I have a target where I know the algorithm of the “hash” function but not the table containing secret values.
The algorithm looks like this:
table1[16] = {
0x58, 0x6B, 0x4D, 0x05, 0xB0, 0x69, 0x83, 0x16,
0xA6, 0x48, 0xDE, 0x5E, 0x0B, 0xAA, 0x49, 0xA9
};
table2[16] = {
0xC6, 0xE5, 0x93, 0x1A, 0xBE, 0x56, 0x73, 0x20,
0xFB, 0xF8, 0xCA, 0x08, 0x34, 0x29, 0x8A, 0x9B
};
void hash(uint8_t input_byte)
{
uint8_t b, c;
// initial output buffer state
uint8_t output[8] = { 0,0,0,0,0,0,0,0 };
for(int i = 0; i < 7; i++)
{
output[i] ^= input_byte;
b = table1[(output[i] >> 4)]; // point of attack?
c = table2[(output[i] & 0xF)]; // point of attack?
c = ~(c + b);
c = _rotate_left(c) + input_byte;
c = _rotate_left(c);
c = _swap_nibbles(c);
output[i+1] ^= c;
}
}
As you can see, it’s a rather primitive spin-your-own crypto hash function. I am looking for points of attack to get the values of table1 and table2.
I don’t think I can use the final output as the values from table1 and table2 are added together and rolled over in case of unsigned integer overflow. Many different values can result in the same output of c + b.
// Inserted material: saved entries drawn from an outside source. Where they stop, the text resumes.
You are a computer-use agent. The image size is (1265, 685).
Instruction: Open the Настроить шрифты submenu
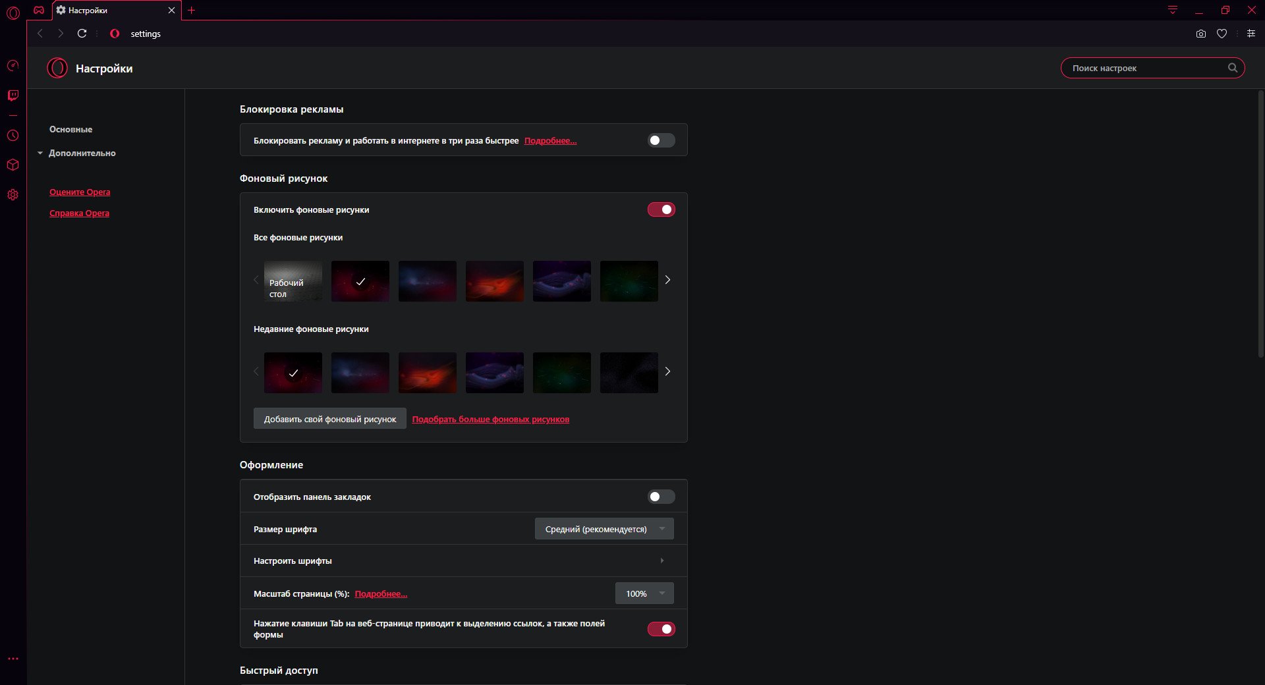[463, 561]
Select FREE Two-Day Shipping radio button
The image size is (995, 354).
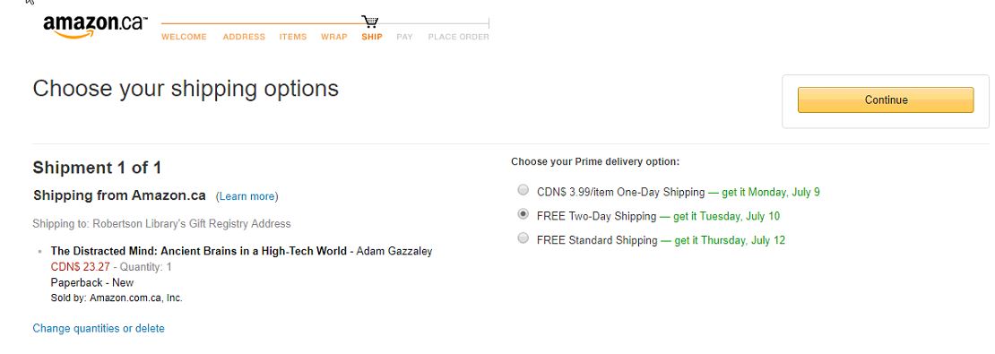pyautogui.click(x=523, y=214)
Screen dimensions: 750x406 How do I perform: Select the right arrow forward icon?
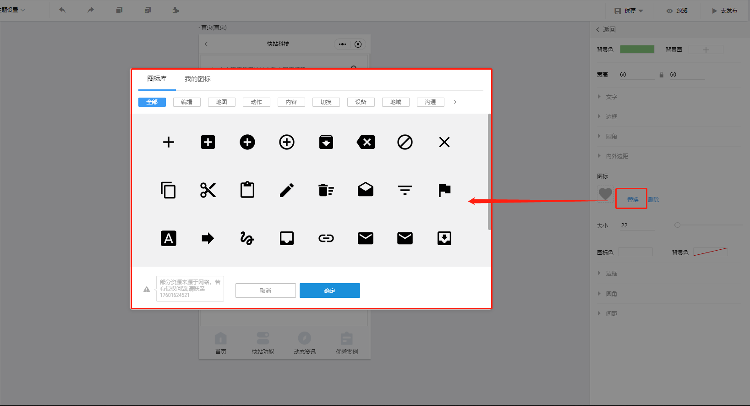tap(208, 238)
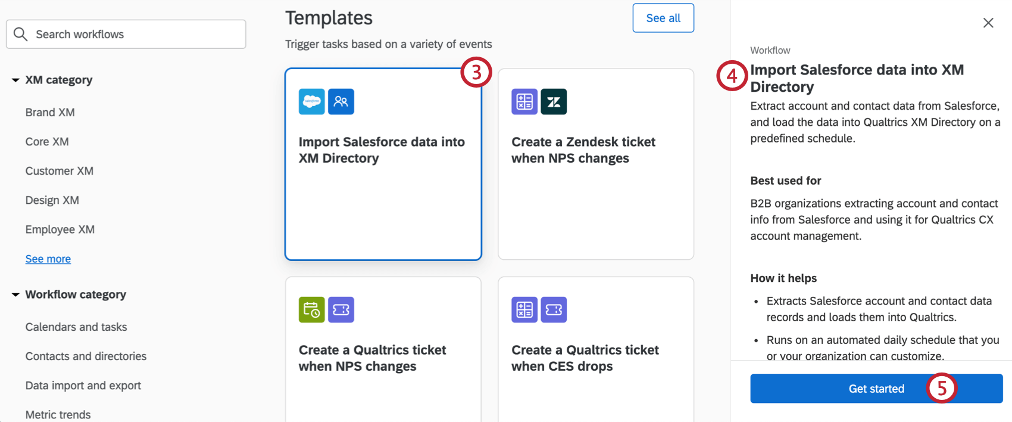The width and height of the screenshot is (1012, 422).
Task: Click the See all templates button
Action: (x=663, y=18)
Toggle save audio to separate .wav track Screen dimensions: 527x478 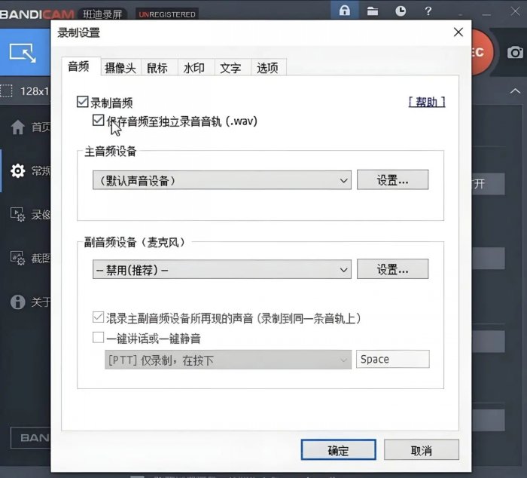point(98,121)
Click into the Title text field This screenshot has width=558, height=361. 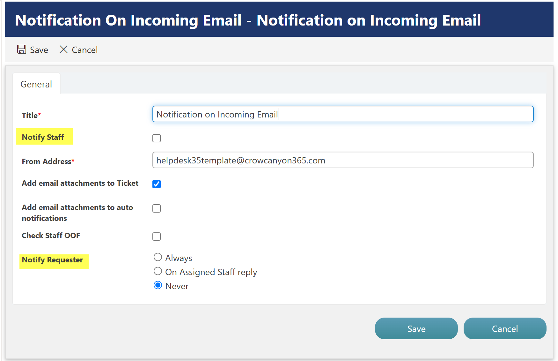342,114
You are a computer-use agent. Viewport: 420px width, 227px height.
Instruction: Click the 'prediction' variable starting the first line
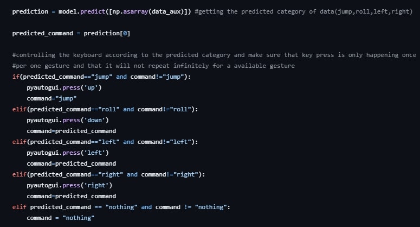pos(30,12)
I also don’t think that I can attack any iteration other than the first one, since the input is XORed with the last output and I cannot figure out what the output would be.
By attacking the first iteration where variables b and c are assigned (commented with point of attack? in the listing above), I could iterate the first input byte from 00 to FF and work out what the HW of output values of tables 1 and 2 are. High nibble of the input would target table1 and low nibble would target table2.
Would this work? Would the assignment of the variables cause a variation in power consumption. I am assuming that within the chip, it would be loading that value from a table in ROM/EEPROM into a register.
And would I be able to use the built in CPA attack algo to do the analysis or would I need to spin my own (a bit like here)?